Let’s be clear—Zero Mostel could act. The man could bring down the house with a facial expression. But here, he’s asked to shuffle through every scene like he’s on the verge of death, which, to be fair, fits the character. He spends most of the movie hunched over, moaning about life, his bones, and his wife, looking like Tevye after a 30-year hangover.

There’s a difference between showing pain and making the audience feel it with you—and this film opts for the latter in the worst way. Mostel’s performance isn’t bad per se—it’s just trapped inside a script so slow and so allergic to pacing that any emotional punch dissolves into the ambient hum of ennui.


Harry Belafonte: Angel in a Bad Wig

Now let’s talk about Harry Belafonte. On paper, the idea of casting one of America’s most charismatic entertainers as a black angel sent to test the faith of an old Jewish man could’ve been electric. But in practice, Belafonte looks like he wandered in from a Blaxploitation casting call and just decided to stay.

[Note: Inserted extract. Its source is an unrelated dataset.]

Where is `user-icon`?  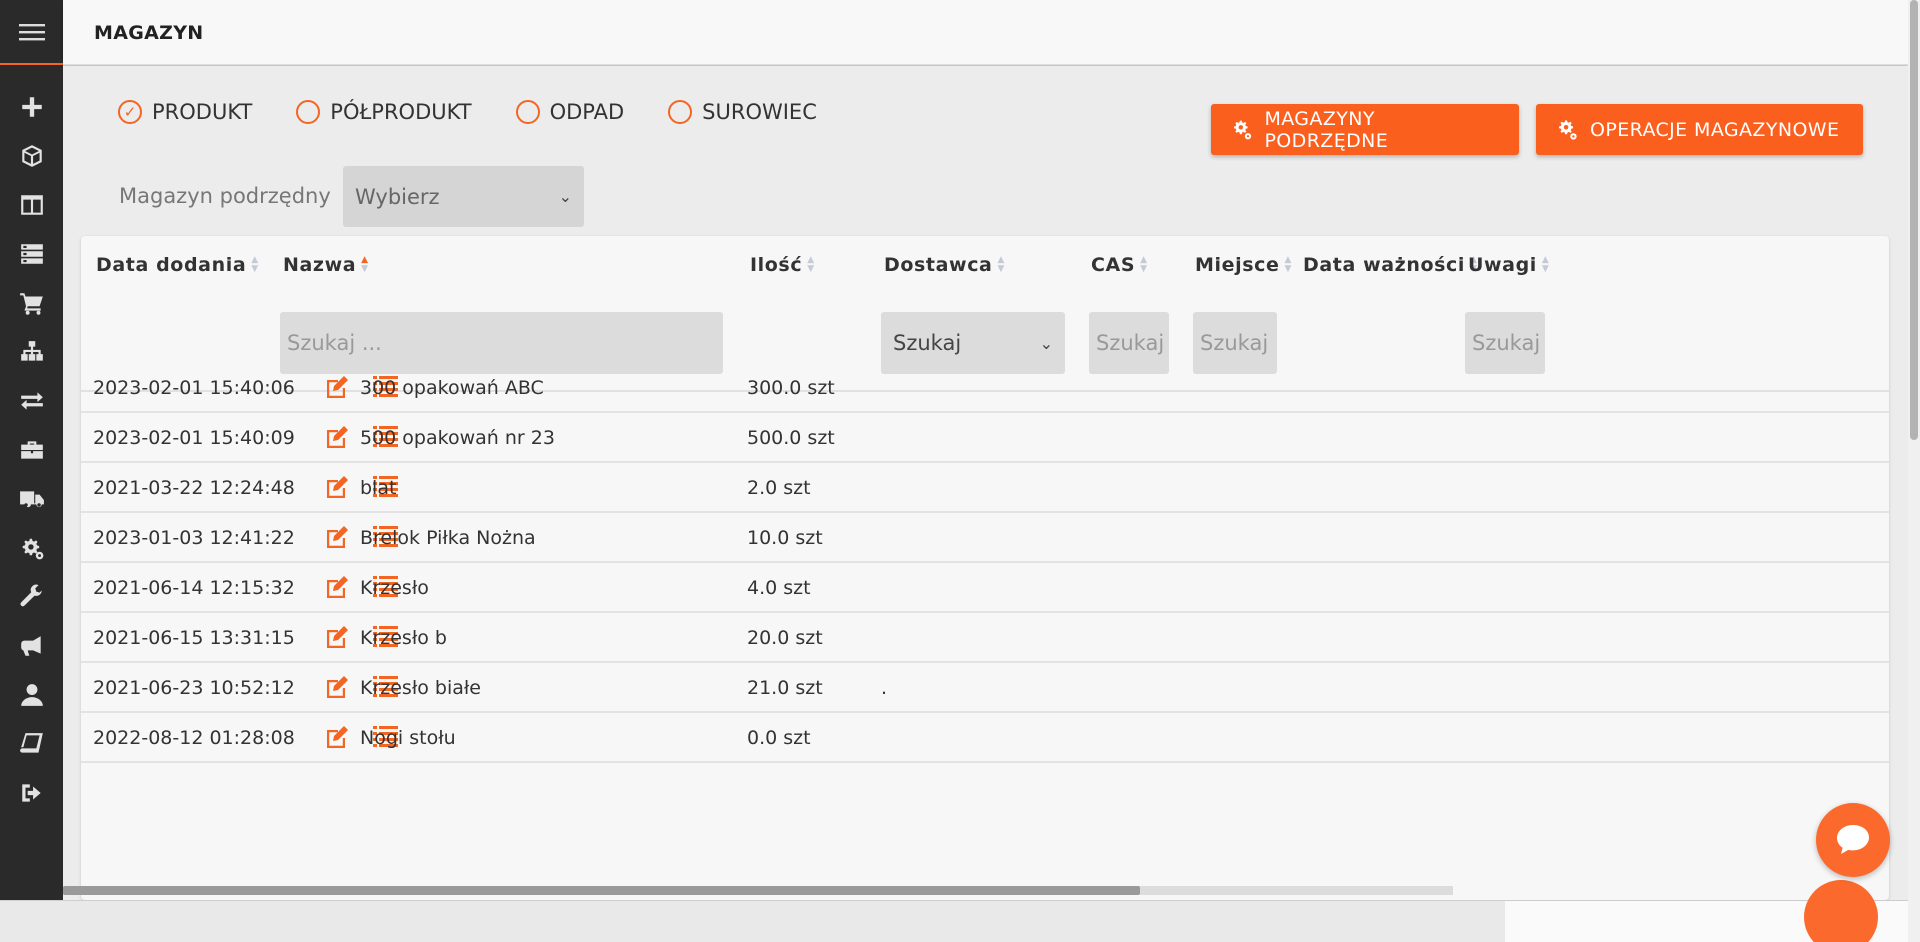
user-icon is located at coordinates (32, 694).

He’s wearing a wide-collared leather jacket and sunglasses like he’s on his way to audition for Shaft: The Afterlife. His voice is deep and smooth, but his lines are so forced, so laced with spiritual-sounding clichés and faux-wisdom, they might as well have been written by a Magic 8-Ball. Every time Levine opens his mouth, it’s as if the screenwriter had a stroke halfway through a sermon.

Belafonte tries—he really does—but the script keeps yanking him between sassy street preacher and soulful life coach. By the end, you half expect him to break into “Day-O” just to break the monotony.


Faith, Race, and Missed Opportunities

At its core, The Angel Levine wants to be a movie about belief. About miracles. About how people from different worlds—black, Jewish, rich, poor, mortal, celestial—can find common ground through love and suffering.

And that’s noble. That’s important. But that doesn’t mean it works.

The movie is so desperate to be “about something” that it forgets to actually say anything. It touches on race, then backs off. It brings up religion, then ducks into vague mysticism. It gestures toward reconciliation and understanding, but never digs deeper than a first-year theology student on Adderall. It’s a movie with all the subtlety of a bumper sticker: Believe in God—or don’t. It’s complicated. Here’s Harry Belafonte in a scarf.


The Cinematography: Grit Without Guts

Visually, the film tries to lean into that gritty, early-70s New York realism. And sure, the dilapidated tenements and dingy stairwells add atmosphere, but the camerawork is as uninspired as the dialogue. Everything looks like it was shot with the lights off or through a layer of cigarette ash.

You can practically smell the mildew and disappointment coming off the screen.


That Ending… Oh Boy

Spoiler alert: the film ends as slowly and ambiguously as it began. Did Mishkin believe? Was Levine real? Did we all just waste two hours of our lives for a metaphor about faith that could’ve been delivered in a fortune cookie?

The answer is yes. Yes, we did.

The final scene, which aims for transcendence, plays like a deleted scene from Touched by an Angel—except everyone is exhausted and vaguely suicidal. The audience is left with nothing but questions, none of them spiritual. Chief among them: “Why didn’t I just rewatch It’s a Wonderful Life?”


Final Thoughts: Spiritual, but Make It Suffer

The Angel Levine isn’t the worst movie ever made. But it might be the slowest 106 minutes ever filmed. It’s a meandering, self-important sermon disguised as a movie—a theological shag carpet soaked in existential molasses. If you’re looking for a deep dive into belief, try Bergman. If you want angels, go with Wings of Desire. If you want Harry Belafonte at his best, put on one of his records and don’t look back.

This movie? This movie is for insomniacs with a guilt complex and a love of cinematic purgatory.


Rating: 1.5 out of 5 heavenly polyester jackets.

Pamphlet-level spirituality with the pace of a funeral and none of the closure. God might work in mysterious ways, but even He probably walked out on this one.